Following the decision in Troxel. Oregon enacted a new statute, ORS 109.119, which is frequently called the "Psychological Parent" statute.  Essentially, this statute gives people that have developed a very close, almost parent like relationship with a child, the right to Petition in the court for custody or visitation with the child. This rather complex way to ask for visitation or custody is covered by ORS 109.119. Your can read the text at this link: http://www.oregonlaws.org/ors/109.119  Pay attention to the definitions in the statute that describe two types of relationships that can give rise to a right to Petition in the court.   One is called a Child-parent relationship.  The other and less significant relationship is called an ongoing personal relationship.  You need to have the facts in your situation which show that you have established one of these types of relationships to qualify to seek relief using this statute.  The language of the statute has been interpreted by court decisions that need to be read to fully understand what type of relationship would qualify and what type of relief that court is likely to allow.  So it is going to be necessary to talk to a family law attorney to figure out whether your situation will qualify and to get an idea of what you might expect the court to order if you file a petition.

Absent establishing a very close relationship as defined by ORS 109.119, that would give rise to the right to petition for visitation or custody rights under ORS 109.119, grandparents normally get to see their grandchildren when one of the biological parents brings them to visit. So the path of least resistance is for grandparents to work with the biological parents and set up the visitation.
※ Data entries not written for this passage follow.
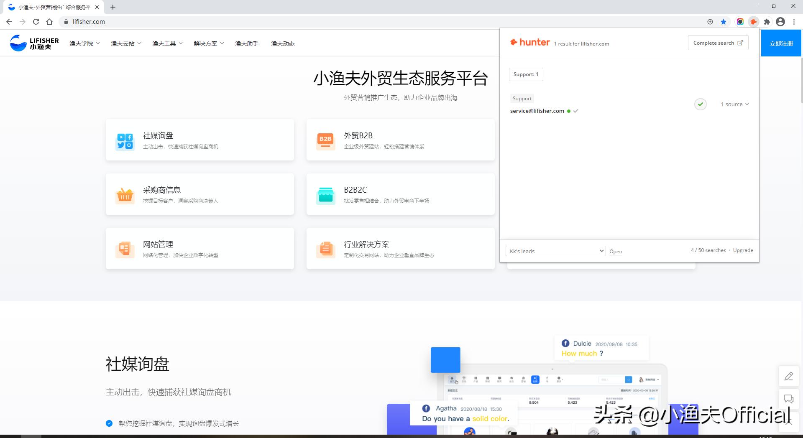Expand the 解决方案 navigation dropdown
This screenshot has width=803, height=438.
pos(209,43)
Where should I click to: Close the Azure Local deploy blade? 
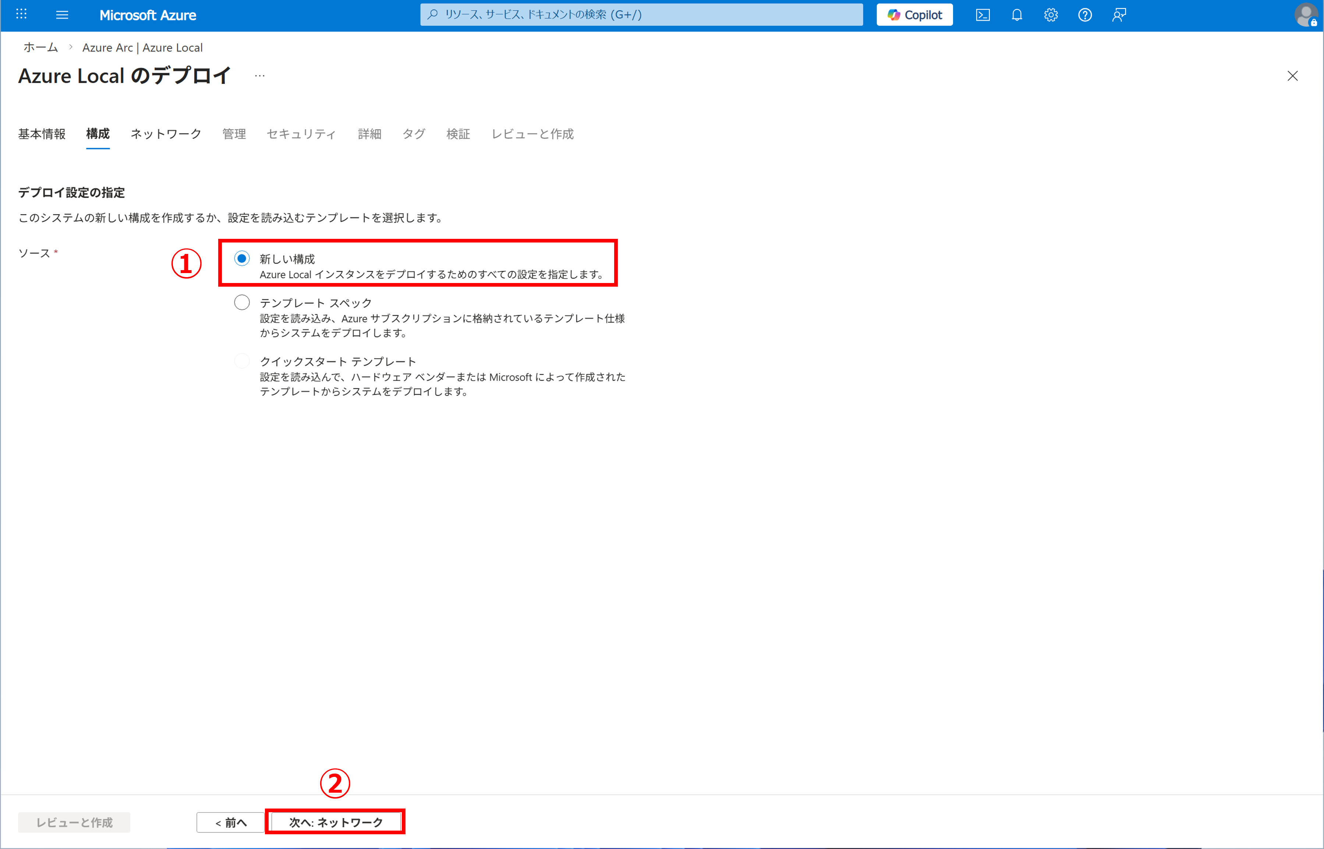[1293, 76]
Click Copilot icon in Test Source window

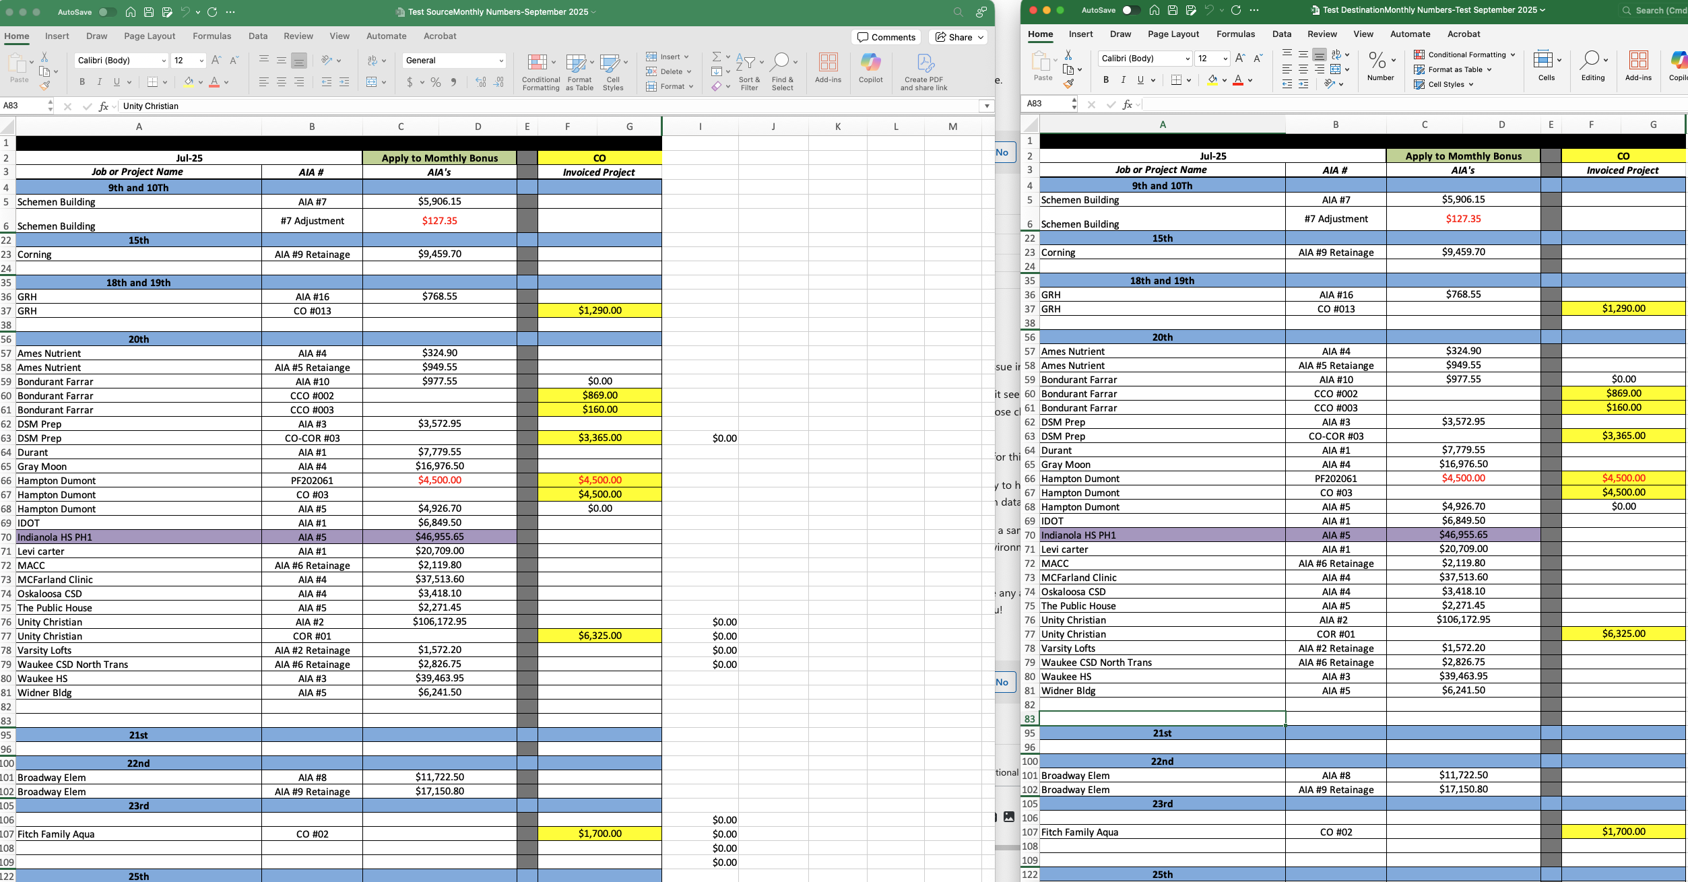coord(870,63)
To determine if you have any rights for court ordered visitation under ORS 109.119, you will need to consult with an attorney.  If you don't yet currently have the requisite relationship, an attorney can help you understand what steps you might be able to take to build that type of relationship so you can apply in the future.  Keep in mind that at least one of the types of relief you can seek under ORS 109.119 requires that your case has to be filed within 6 months of the time period when you had the requisite close relationship with the child.   So, depending on what part of the statute applies in your situation, you may need to file within 6 months of when your relationship with the child began to change.  In other situations you may have more time, but the safest course of action is to speak to an attorney right away so you don't miss an important deadline for filing.